## Problem statement
Find the line with "Viewport: 1008px width, 1176px height." in the entries below. Repeat it, every following line, and the line with "is (765, 456).", exactly and with nothing added.

## Information given
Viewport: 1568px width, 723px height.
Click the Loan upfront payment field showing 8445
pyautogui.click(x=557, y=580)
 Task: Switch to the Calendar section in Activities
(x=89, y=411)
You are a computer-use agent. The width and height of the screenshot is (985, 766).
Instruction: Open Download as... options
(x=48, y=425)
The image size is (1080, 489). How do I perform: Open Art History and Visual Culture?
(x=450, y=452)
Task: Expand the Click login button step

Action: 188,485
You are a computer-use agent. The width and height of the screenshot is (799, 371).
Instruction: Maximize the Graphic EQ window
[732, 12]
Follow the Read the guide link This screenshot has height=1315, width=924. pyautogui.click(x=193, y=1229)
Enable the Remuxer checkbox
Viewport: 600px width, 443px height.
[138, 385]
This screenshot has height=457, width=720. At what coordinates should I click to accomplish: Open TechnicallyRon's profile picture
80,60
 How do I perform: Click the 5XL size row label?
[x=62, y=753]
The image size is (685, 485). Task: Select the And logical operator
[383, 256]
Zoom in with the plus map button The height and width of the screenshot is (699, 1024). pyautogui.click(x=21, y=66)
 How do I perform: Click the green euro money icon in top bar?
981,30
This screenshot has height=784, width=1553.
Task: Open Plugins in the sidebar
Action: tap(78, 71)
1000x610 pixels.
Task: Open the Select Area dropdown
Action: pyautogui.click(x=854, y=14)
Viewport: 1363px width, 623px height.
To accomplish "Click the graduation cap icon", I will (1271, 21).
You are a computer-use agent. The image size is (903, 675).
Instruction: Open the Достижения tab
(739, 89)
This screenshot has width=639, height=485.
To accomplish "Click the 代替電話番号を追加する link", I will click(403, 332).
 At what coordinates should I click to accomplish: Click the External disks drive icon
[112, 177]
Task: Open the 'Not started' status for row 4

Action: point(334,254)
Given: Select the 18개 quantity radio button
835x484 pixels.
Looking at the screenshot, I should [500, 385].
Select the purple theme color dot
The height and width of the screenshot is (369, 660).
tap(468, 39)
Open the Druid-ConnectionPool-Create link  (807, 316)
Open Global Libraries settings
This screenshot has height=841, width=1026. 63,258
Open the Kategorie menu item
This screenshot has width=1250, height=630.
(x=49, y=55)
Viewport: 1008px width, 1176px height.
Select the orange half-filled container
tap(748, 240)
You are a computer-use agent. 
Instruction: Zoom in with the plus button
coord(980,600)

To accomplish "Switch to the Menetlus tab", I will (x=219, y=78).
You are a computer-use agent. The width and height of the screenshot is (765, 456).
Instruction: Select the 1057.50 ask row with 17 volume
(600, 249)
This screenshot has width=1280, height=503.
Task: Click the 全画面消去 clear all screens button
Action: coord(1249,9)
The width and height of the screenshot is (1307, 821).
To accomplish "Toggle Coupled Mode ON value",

## Output of the task
Viewport: 1008px width, 1176px height.
Select the orange half-filled container
tap(748, 240)
You are a computer-use agent. 
Instruction: Zoom in with the plus button
coord(980,600)

To accomplish "Switch to the Menetlus tab", I will (x=219, y=78).
You are a computer-use agent. The width and height of the screenshot is (765, 456).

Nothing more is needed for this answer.